Selain itu, metode temu kembali mengkaji etika dan ritual yang ada dalam tradisi untuk mengetahui bagaimana tradisi mengaktualisasikan ajaran-ajaran tersebut dalam praktik. Evaluasi ulang interpretatif terjadi ketika ajaran-ajaran tradisi dievaluasi sehubungan dengan relevansinya dengan keadaan kontemporer. Dengan cara apa gagasan, ajaran, atau etika yang ada dalam tradisi ini dapat diadopsi oleh para sarjana, teolog, atau praktisi kontemporer yang ingin membantu membentuk sikap yang lebih peka secara ekologis dan praktik berkelanjutan. Evaluasi ulang juga mempertanyakan ide-ide yang mungkin mengarah pada praktik lingkungan yang tidak sesuai.

Misalnya, apakah kecenderungan keagamaan tertentu mencerminkan orientasi dunia lain atau penyangkalan dunia yang tidak membantu dalam kaitannya dengan isu-isu ekologi yang mendesak?

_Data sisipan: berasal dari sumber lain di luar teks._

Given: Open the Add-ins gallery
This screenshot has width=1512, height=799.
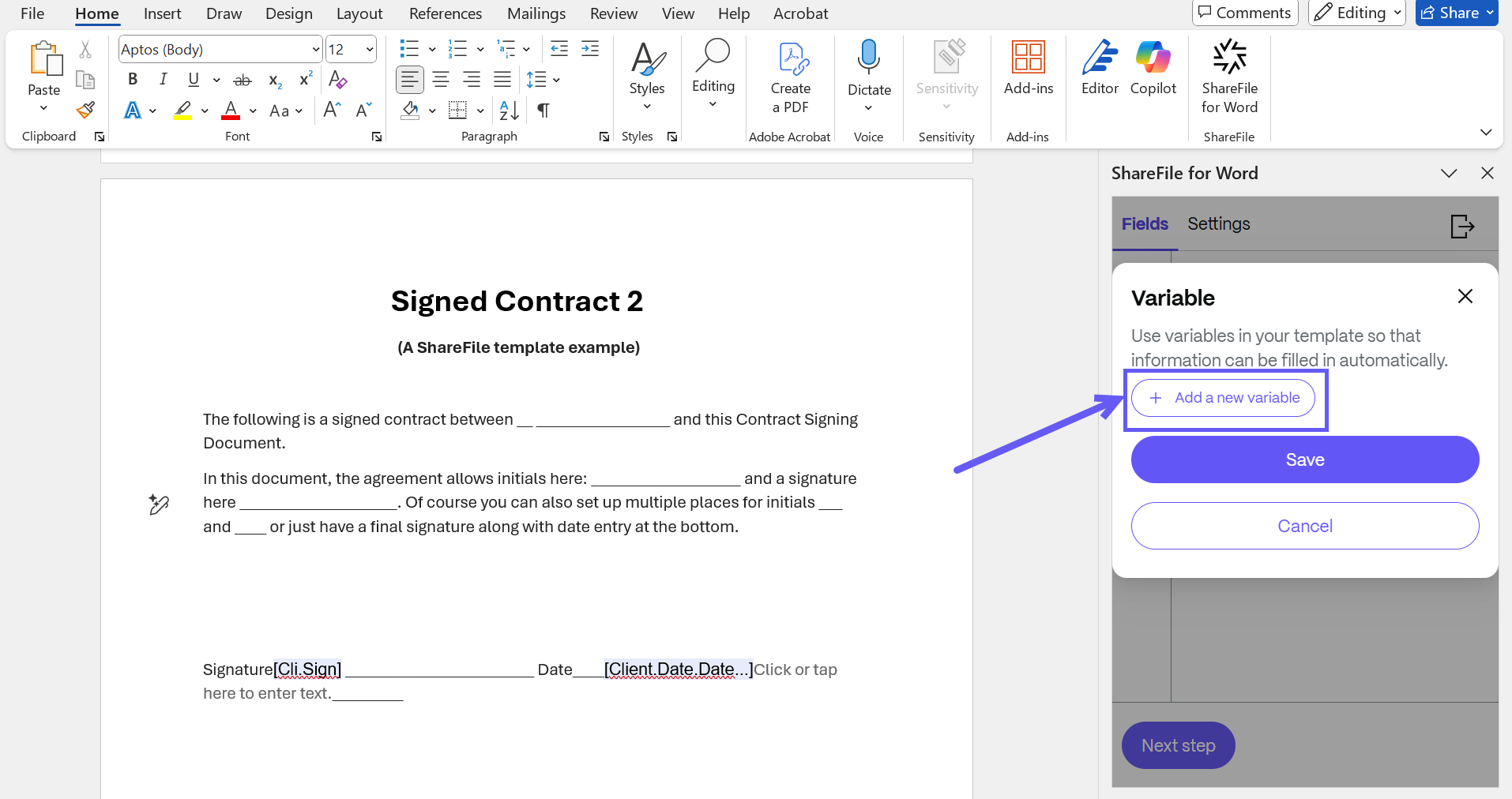Looking at the screenshot, I should (x=1028, y=69).
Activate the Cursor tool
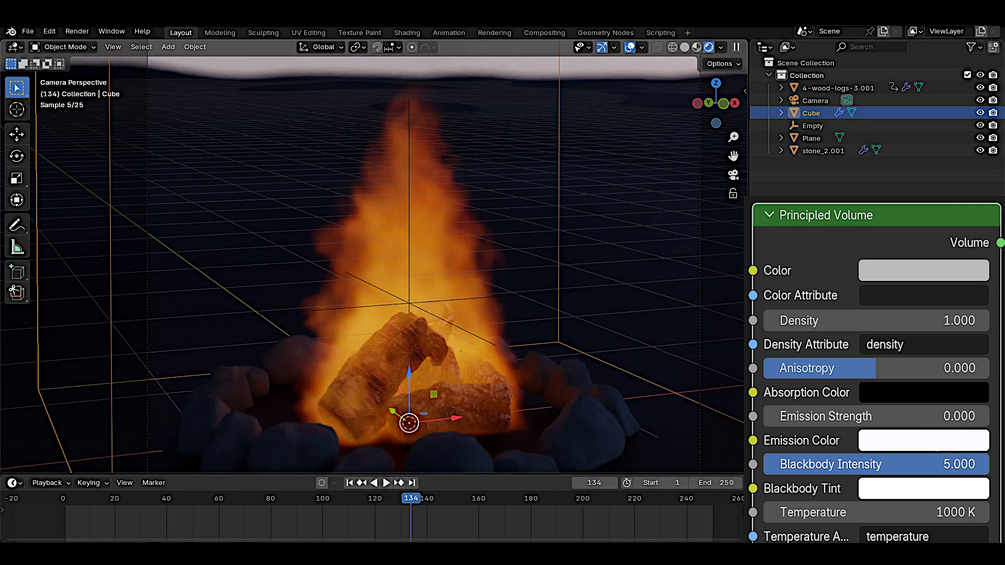Screen dimensions: 1005x565 [x=17, y=110]
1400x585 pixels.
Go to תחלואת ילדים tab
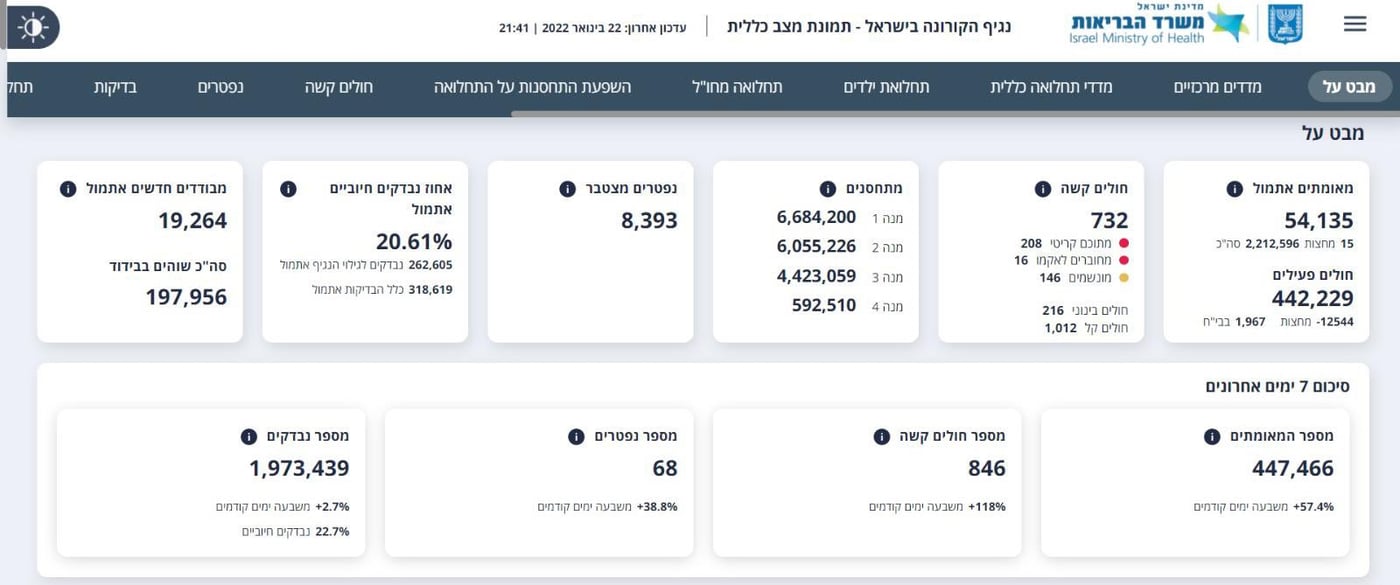pyautogui.click(x=886, y=87)
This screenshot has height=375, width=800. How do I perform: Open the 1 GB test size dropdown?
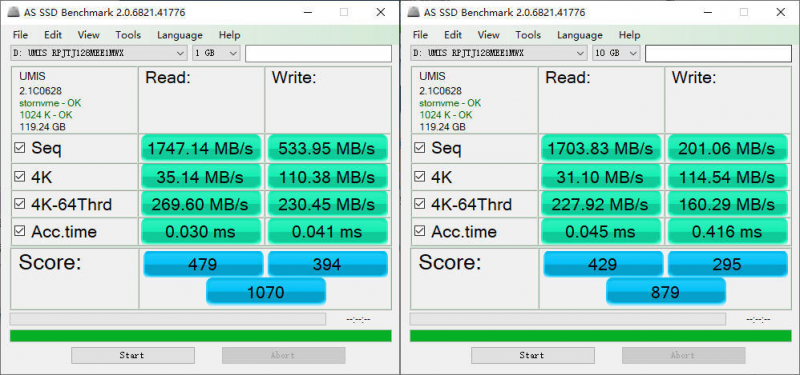point(216,53)
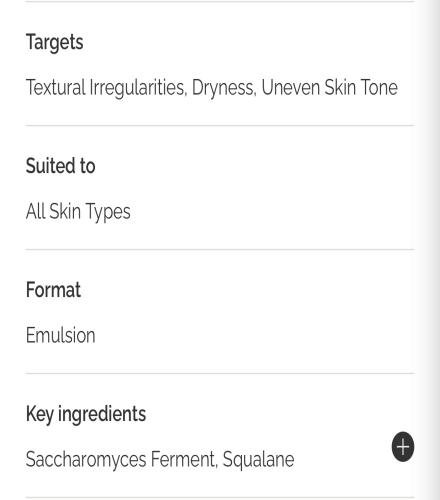Image resolution: width=440 pixels, height=500 pixels.
Task: Click Textural Irregularities target phrase
Action: [x=106, y=88]
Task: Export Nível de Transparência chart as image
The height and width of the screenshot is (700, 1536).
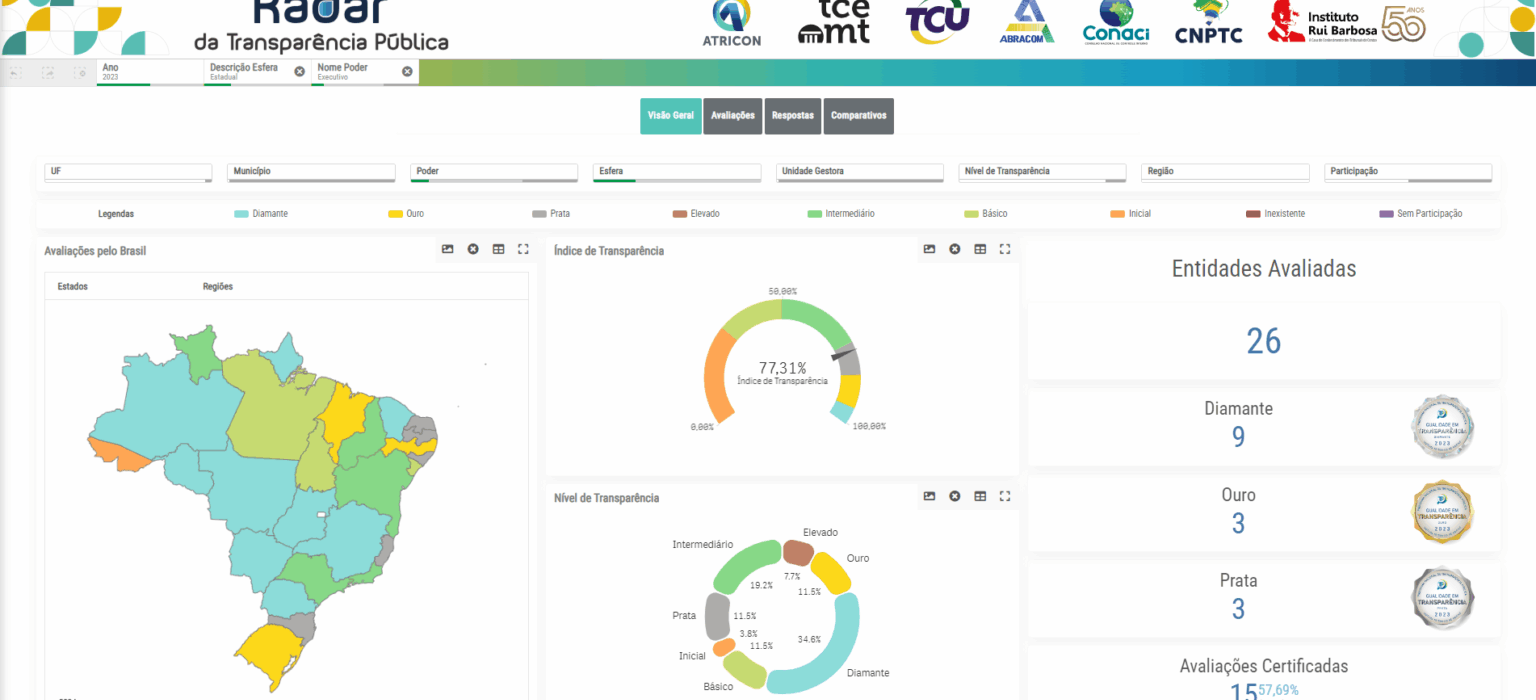Action: [x=929, y=496]
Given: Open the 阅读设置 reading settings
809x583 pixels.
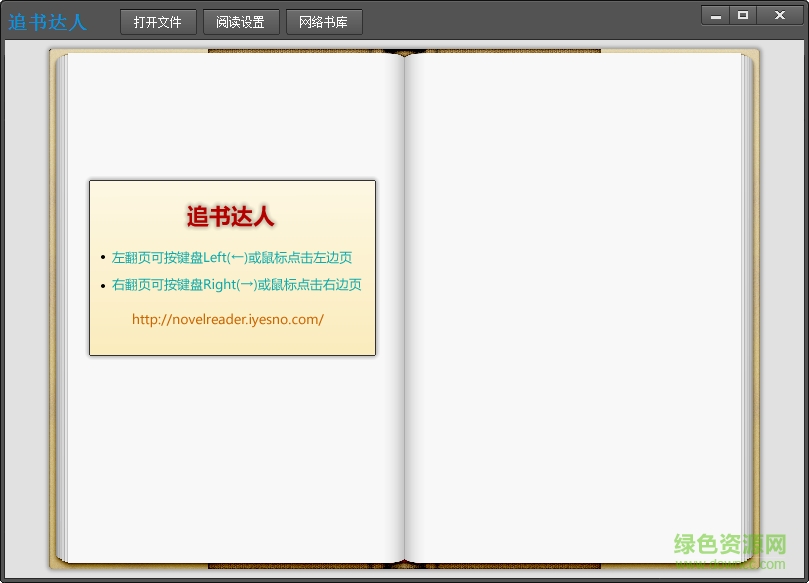Looking at the screenshot, I should point(240,21).
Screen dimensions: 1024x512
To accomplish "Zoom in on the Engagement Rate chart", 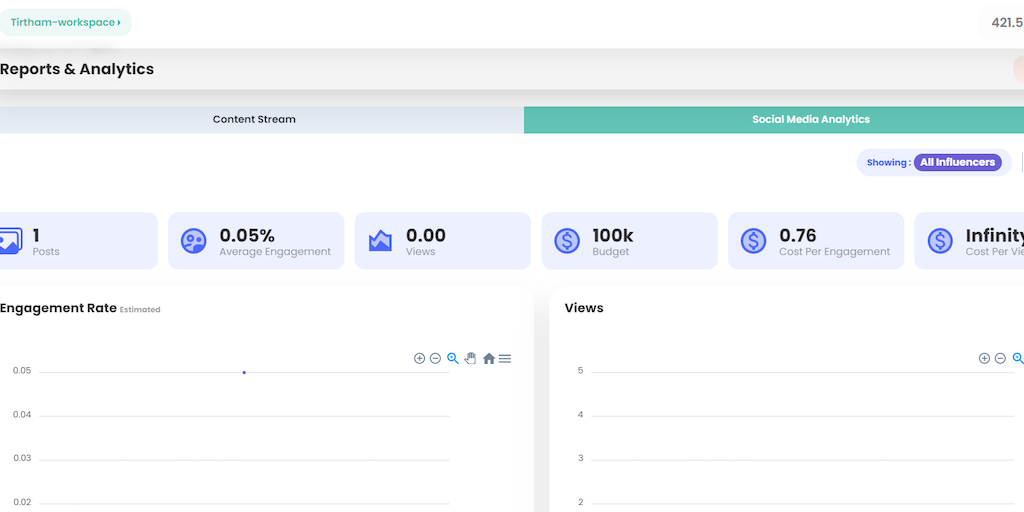I will coord(419,358).
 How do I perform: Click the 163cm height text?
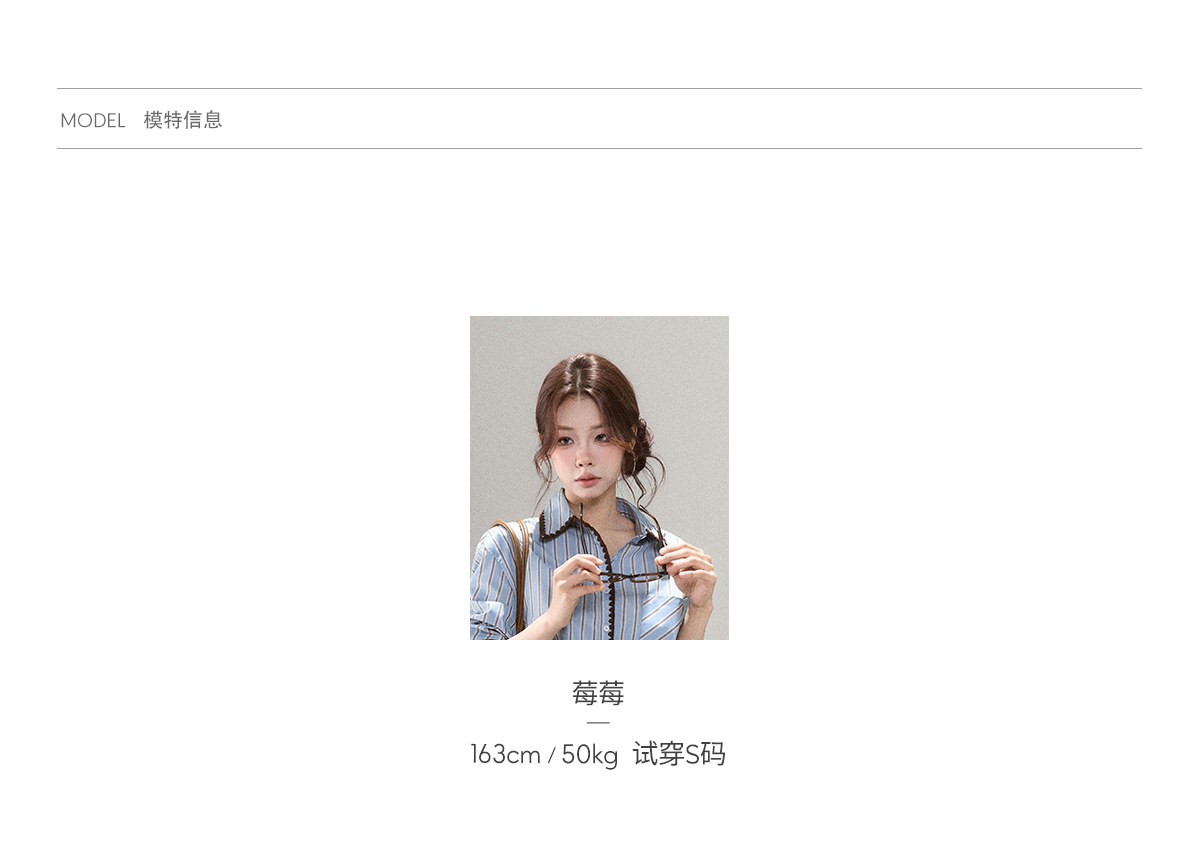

Ini juga menanyakan apakah dunia material alam telah direndahkan oleh agama tertentu, atau apakah etika yang berpusat pada manusia secara eksklusif cukup untuk mengatasi masalah lingkungan. Akhirnya, rekonstruksi menyarankan cara-cara agar tradisi-tradisi keagamaan juga dapat mengadopsi ajaran-ajarannya dengan keadaan saat ini dengan cara-cara baru dan kreatif.

Hal ini dapat menghasilkan sintesis baru atau adaptasi kreatif dari ide-ide dan praktik tradisional ke dalam mode ekspresi modern. Ini adalah salah satu aspek yang paling menantang dari bidang agama dan ekologi yang muncul dan membutuhkan diskriminasi dalam adaptasi transformatif ide-ide tradisional dalam kaitannya dengan keadaan kontemporer. Namun ada preseden untuk ini dalam cara agama-agama telah membentuk kembali diri mereka sendiri dari waktu ke waktu, seperti yang terlihat dalam teologi dan etika.